Reproduce the stretch of the listing from the line containing "Jardim de Infância" through the end of the listing, requests included, shifting every coordinate in the answers by -39.

• [Material supplied]

_ _ _

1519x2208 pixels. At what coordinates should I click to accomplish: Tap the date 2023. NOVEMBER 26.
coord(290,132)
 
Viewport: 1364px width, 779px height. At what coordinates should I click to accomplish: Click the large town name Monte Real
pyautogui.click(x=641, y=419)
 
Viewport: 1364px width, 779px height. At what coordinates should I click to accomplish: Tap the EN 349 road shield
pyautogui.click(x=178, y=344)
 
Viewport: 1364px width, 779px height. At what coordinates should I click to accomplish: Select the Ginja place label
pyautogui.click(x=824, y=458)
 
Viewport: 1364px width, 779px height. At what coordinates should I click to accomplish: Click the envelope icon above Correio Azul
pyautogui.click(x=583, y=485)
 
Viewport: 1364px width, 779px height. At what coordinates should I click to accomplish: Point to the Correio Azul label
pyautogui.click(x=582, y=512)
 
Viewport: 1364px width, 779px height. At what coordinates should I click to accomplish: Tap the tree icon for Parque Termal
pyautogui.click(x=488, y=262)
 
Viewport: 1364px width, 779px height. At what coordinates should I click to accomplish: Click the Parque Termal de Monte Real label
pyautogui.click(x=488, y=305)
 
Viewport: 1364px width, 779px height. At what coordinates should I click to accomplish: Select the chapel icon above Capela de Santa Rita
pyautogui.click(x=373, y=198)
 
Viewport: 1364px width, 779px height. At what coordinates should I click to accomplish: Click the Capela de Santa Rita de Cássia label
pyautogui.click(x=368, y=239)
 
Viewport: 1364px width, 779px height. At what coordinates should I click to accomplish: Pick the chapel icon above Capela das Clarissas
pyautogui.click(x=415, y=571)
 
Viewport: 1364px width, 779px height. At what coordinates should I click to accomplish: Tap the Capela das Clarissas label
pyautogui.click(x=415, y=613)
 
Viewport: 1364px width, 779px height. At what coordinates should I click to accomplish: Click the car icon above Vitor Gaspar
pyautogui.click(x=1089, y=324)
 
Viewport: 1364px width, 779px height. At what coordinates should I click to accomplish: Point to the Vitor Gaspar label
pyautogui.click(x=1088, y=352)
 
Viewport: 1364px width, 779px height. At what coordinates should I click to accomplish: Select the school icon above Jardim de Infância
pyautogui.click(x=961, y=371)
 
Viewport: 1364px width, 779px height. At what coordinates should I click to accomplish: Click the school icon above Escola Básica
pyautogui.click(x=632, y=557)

_ _ _

• [Answer]
Viewport: 1364px width, 779px height. At what coordinates should I click to accomplish: Select the school icon above Jardim de Infância
pyautogui.click(x=922, y=332)
 
Viewport: 1364px width, 779px height. At what coordinates should I click to accomplish: Click the school icon above Escola Básica
pyautogui.click(x=593, y=518)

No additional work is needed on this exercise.